Amazing job Austin. You have to feel very proud and you should. Excellent work

Reactions: Thank You! 1


----------



## Mike1950 (Apr 25, 2015)

Nice chair!!!

Reactions: Thank You! 1


----------



## ironman123 (Apr 25, 2015)

G R E A T Austin and I really like what I see of your tools.

Reactions: Thank You! 1


----------



## brown down (Apr 26, 2015)

nicely done! what did you do to your hand?


----------



## APBcustoms (Apr 26, 2015)

I used a very small block plane to rough out my blanks which gave me blisters on my palms which ripped open so I rapped them because I was using all hand tools and I wanted padding.
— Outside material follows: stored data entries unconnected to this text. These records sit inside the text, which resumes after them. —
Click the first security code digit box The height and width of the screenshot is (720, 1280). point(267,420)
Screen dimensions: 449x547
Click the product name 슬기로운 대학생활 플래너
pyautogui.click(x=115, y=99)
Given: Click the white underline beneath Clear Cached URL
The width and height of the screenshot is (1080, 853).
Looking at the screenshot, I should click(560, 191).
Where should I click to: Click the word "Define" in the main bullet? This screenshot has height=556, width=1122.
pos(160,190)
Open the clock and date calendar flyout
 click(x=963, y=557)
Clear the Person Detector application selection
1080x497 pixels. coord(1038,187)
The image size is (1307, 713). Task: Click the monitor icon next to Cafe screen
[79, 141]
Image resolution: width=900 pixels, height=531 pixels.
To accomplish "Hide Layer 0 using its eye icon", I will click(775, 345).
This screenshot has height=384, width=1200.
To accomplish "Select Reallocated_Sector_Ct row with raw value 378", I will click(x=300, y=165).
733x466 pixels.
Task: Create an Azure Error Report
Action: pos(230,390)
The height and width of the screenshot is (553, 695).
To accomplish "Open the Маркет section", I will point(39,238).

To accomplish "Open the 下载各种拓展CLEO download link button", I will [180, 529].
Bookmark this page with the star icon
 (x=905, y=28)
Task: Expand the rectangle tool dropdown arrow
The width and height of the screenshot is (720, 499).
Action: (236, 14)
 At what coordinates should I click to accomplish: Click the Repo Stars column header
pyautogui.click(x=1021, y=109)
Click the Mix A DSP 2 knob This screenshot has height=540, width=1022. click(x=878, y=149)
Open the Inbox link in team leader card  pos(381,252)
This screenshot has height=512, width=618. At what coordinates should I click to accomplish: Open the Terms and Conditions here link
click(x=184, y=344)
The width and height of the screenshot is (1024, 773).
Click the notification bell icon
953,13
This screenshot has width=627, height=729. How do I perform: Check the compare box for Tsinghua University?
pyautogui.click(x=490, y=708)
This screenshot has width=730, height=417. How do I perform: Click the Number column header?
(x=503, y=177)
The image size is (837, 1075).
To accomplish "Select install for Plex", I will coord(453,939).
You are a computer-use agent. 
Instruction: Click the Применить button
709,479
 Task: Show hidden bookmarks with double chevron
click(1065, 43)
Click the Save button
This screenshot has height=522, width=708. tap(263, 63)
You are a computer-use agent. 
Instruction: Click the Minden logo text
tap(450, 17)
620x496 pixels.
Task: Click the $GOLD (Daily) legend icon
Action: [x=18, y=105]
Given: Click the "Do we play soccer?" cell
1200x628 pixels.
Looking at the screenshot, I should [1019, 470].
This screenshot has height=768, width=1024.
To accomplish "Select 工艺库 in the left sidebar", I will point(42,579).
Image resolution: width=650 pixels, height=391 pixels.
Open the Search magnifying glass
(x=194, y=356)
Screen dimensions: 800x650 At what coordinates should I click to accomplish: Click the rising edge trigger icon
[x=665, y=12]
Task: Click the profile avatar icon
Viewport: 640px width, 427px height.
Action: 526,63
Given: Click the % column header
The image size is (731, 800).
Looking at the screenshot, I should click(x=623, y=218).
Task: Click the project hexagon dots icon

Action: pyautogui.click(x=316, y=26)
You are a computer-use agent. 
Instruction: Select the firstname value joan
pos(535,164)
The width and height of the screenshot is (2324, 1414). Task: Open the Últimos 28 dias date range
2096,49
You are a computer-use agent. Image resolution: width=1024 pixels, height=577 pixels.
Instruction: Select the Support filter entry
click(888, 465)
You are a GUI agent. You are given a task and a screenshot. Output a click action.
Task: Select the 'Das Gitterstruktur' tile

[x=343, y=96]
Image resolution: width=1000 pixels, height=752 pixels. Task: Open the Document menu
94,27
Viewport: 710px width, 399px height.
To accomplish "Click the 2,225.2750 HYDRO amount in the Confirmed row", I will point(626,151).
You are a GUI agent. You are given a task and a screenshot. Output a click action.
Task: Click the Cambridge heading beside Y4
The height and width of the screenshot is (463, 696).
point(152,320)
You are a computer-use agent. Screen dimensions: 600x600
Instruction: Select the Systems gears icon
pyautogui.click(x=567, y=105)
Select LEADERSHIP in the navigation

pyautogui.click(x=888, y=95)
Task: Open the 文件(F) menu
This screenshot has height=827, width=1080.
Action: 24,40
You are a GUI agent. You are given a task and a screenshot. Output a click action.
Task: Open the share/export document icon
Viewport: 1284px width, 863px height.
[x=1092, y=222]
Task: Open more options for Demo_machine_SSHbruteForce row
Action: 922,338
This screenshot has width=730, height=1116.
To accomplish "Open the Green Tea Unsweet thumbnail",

I went a bit over kill because I didn't want the bandage to come off.

Reactions: Like 1


----------



## David Seaba (Apr 26, 2015)

Wow that is awesome!

Reactions: Thank You! 1


----------



## ripjack13 (Apr 26, 2015)

Looks great man....nice job.

Reactions: Thank You! 1


----------



## APBcustoms (May 4, 2015)

All painted up with milk paint just need to seal it!!!

Reactions: Like 5 | Way Cool 2


----------



## JR Custom Calls (May 4, 2015)

Make me a set of 6... by next week please. I'll shoot you $50 to cover shipping

Reactions: Like 1 | Funny 3


----------



## NYWoodturner (May 6, 2015)

Damn nice job Austin

Reactions: Thank You! 1


----------



## barry richardson (May 6, 2015)

That's great! Your a lucky dog for getting those woodworking classes, pretty soon your gonna be another Roy Underhill...


----------



## APBcustoms (May 6, 2015)

barry richardson said:


> That's great! Your a lucky dog for getting those woodworking classes, pretty soon your gonna be another Roy Underhill...



I'm going to be an Austin Barrett!!! Hahaha

Reactions: Like 2


----------



## sprucegum (May 8, 2015)

JR Custom Calls said:


> Make me a set of 6... by next week please. I'll shoot you $50 to cover shipping


I will get in line for that deal.


----------



## TimR (May 8, 2015)

Austin, that is a timeless beauty!! I look forward to someday having the time first to learn how to make one, and then secondly to do it. Awesome, you should be very proud of that, a sign of a true craftsman in my book!!!

Reactions: Thank You! 1


----------